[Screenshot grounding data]
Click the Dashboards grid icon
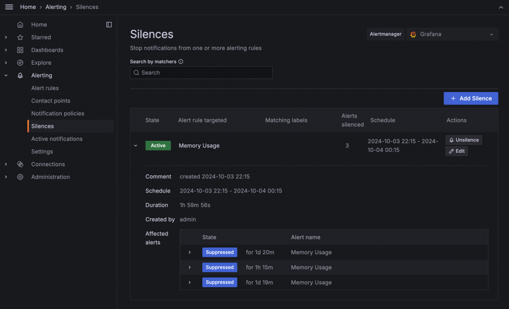 pyautogui.click(x=20, y=50)
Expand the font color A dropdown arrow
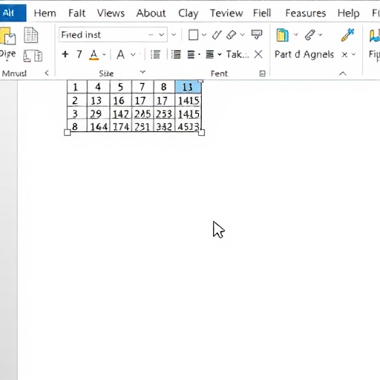380x380 pixels. [x=104, y=54]
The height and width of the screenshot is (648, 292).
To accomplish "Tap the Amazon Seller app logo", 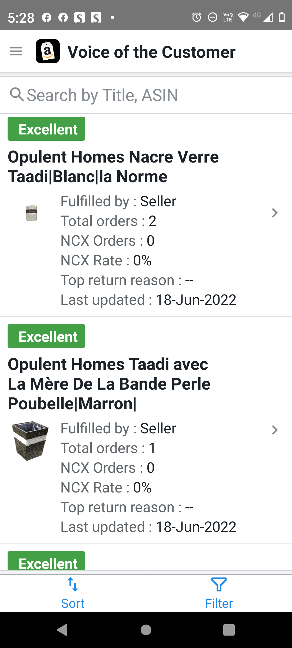I will (48, 51).
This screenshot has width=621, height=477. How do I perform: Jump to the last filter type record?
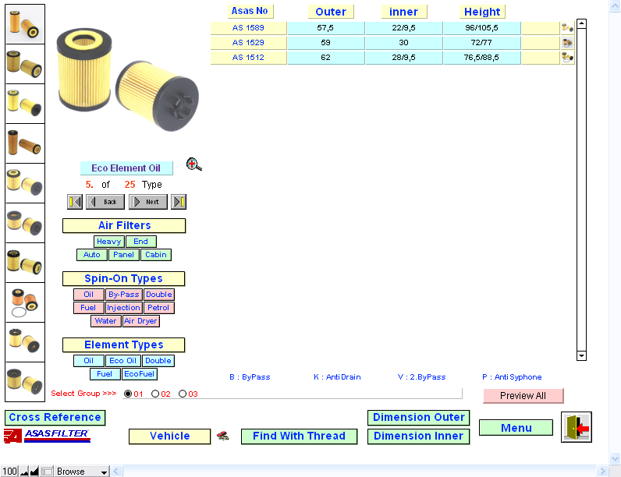(179, 202)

• _Your objective_: Once the line containing "This screenshot has" is found, transcribe it and every line after it to the end of the records, exactly and with no pictures.

• _Problem solution_:
This screenshot has width=621, height=477. How do I perform: Jump to the last filter type record?
(179, 202)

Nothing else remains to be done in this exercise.